Can you afford early retirement?  Should you listen to others to make this determination?  These are issues that many of the “baby boomers” constantly deal with.  What are some of the things that you should look for to protect yourself?

Be Skeptical of Early Retirement Investment Claims:

Because the allure of a leisurely retirement can be very tempting, and those who promote early retirement schemes can be extremely persuasive, it’s critical to think carefully before you act.  Signing on to an early retirement investment strategy presents risks. It only makes sense if you have saved enough to begin with, make smart investment choices during your retirement years and withdraw money at a rate that does not deplete your savings too early.

How much is enough? This depends on many factors, including other sources of income, such as your Federal retirement benefit, rate of return on your investments and how long you live. You likely will need a savings nest egg that is many times your current yearly earnings to provide enough income to live comfortably in retirement. For an approximate estimate of how much savings you will need to accumulate, use the Federal Ballpark Estimate at www.opm.gov/benefits calculator.

Be skeptical if you hear that:

Everyone can retire early! The reality is that many employees simply do not have the resources to do so.  Early retirement is not feasible for many people and is particularly risky for workers who haven’t saved enough for an extended retirement and who have limited opportunities for other employment.

 You can make as much in retirement as you can by continuing to work!  Promises like this usually hinge on unrealistically high returns on investments and unsustainably large yearly withdrawals. 

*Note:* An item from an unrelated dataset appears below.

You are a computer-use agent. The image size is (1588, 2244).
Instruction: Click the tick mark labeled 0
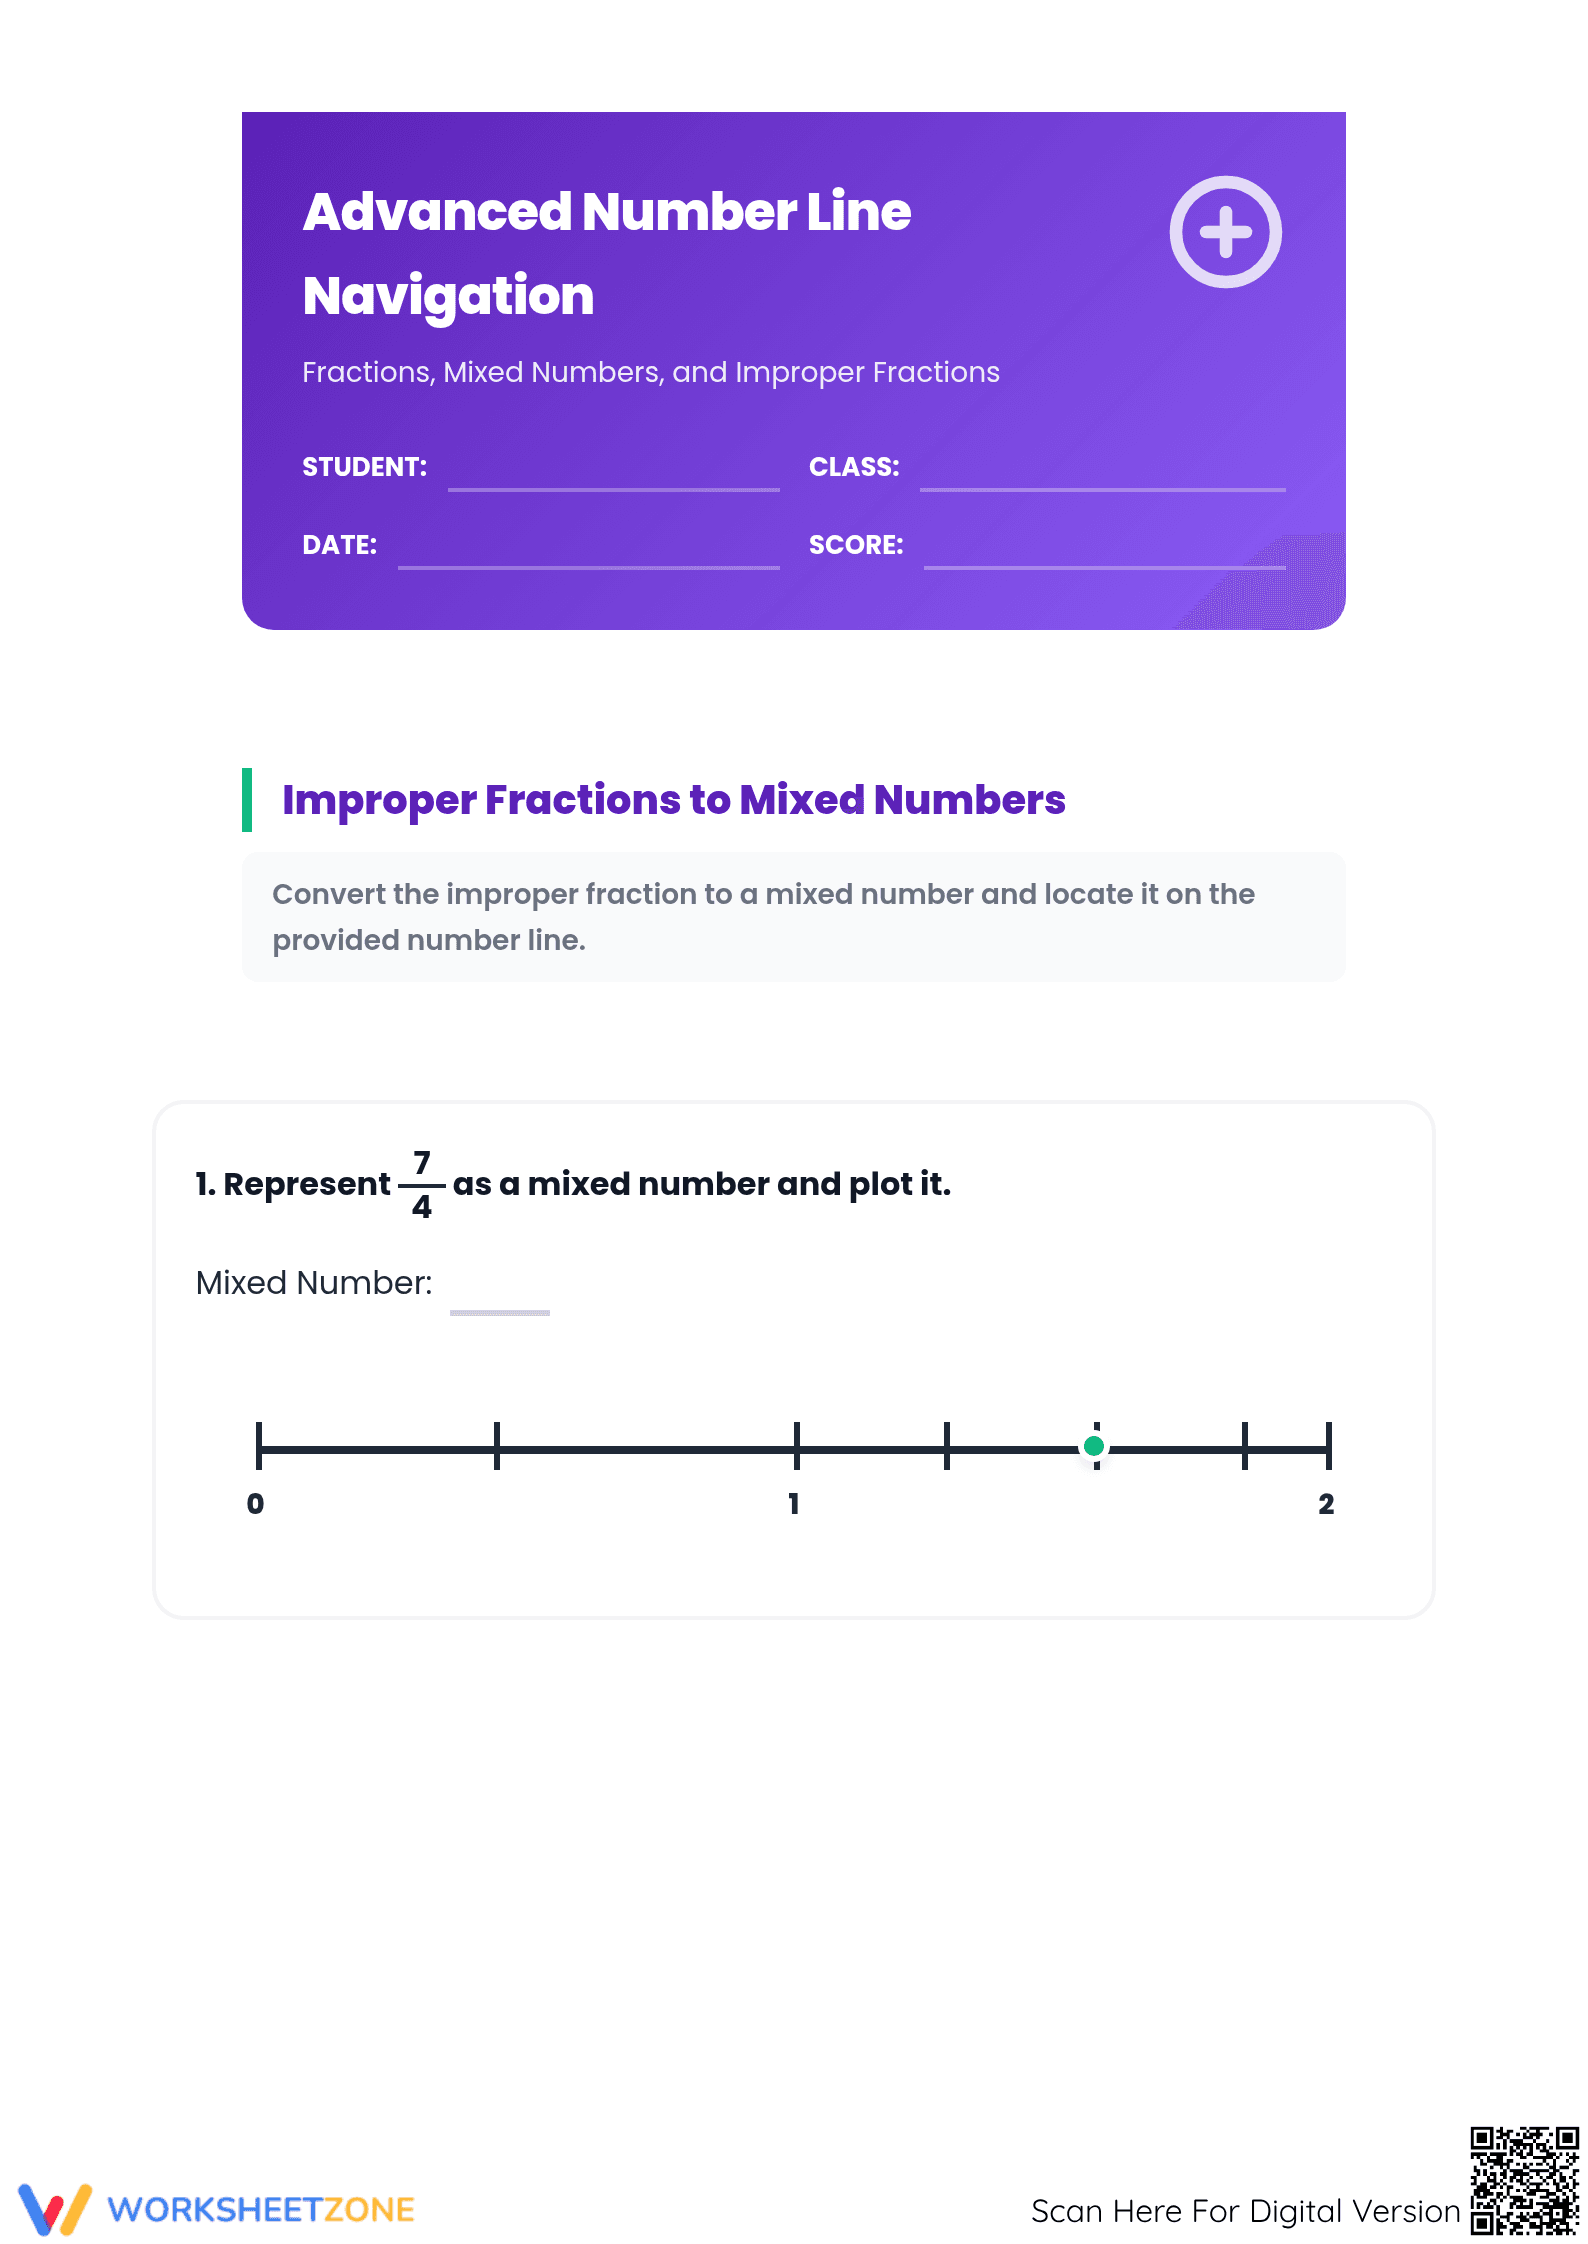259,1446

You can expect returns of 12 percent or more! First of all, no one can predict what an investment will do from one year to the next-and even if an investment performed well in the past, this is no guarantee it will do so in the future. Second, any return over 9.6 percent exceeds the historical long-term returns for the stock market (assuming all dividends were reinvested rather than spent), and greatly exceeds long-term returns for less risky investments such as bonds, for which the average annual return over the long term is less than 6 percent. Finally, the stock market is inherently volatile-it goes up, and it goes down. Over the past 80 years, there have been many short term periods that produced returns well below the historical average of 9.6 percent.

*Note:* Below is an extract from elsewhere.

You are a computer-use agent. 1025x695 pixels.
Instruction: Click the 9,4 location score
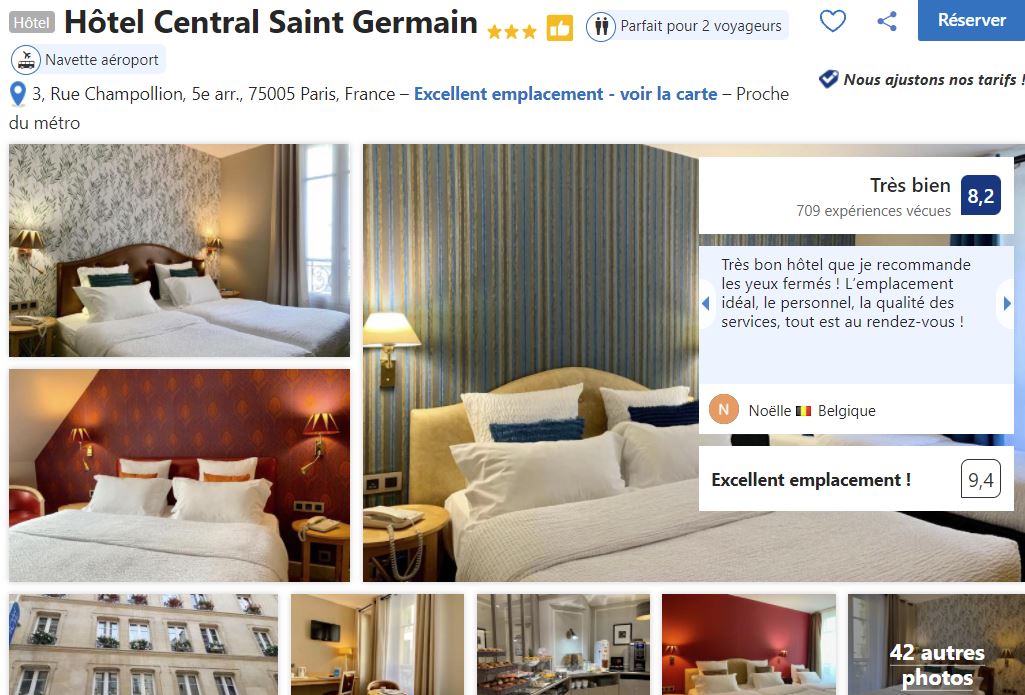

You can withdraw 7 percent or more and never run!  While there is no perfect consensus on what this withdrawal rate should be, the uncertainty of return, market fluctuations and increased life expectancies among other factors argue for being conservative with your withdrawals, especially during the first years of retirement. Many experts recommend withdrawal rates between 3-5 percent per year, especially in the first years of retirement.

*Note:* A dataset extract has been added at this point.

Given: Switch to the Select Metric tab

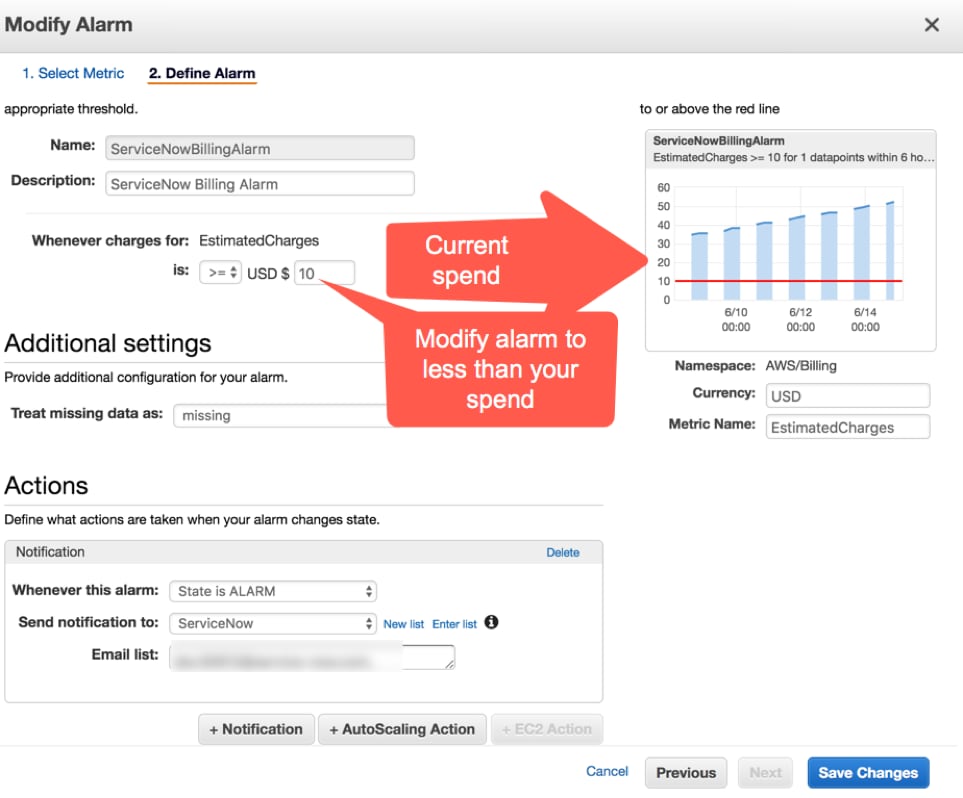Looking at the screenshot, I should click(x=73, y=73).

Please keep in mind that some early retirement and investment pitches are outright scams. The common thread that binds investment fraud is the psychology behind the pitch.  We’ve all heard the timeless admonition “If it sounds too good to be true, it probably is”-which is great advice, but the trick is figuring out when “good” becomes “too good.” There’s no bright line. Investment fraudsters make their living by making sure the deals they tout appear both good and true. Fraudsters are masters of persuasion, tailoring their pitches to match the psychological profiles of their targets. They look for an Achilles heel by asking seemingly benign questions-about your health, family, political views, hobbies or prior employers. Once they know which buttons to push, they’ll bombard you with a flurry of influence tactics, which can leave even the savviest person in a haze.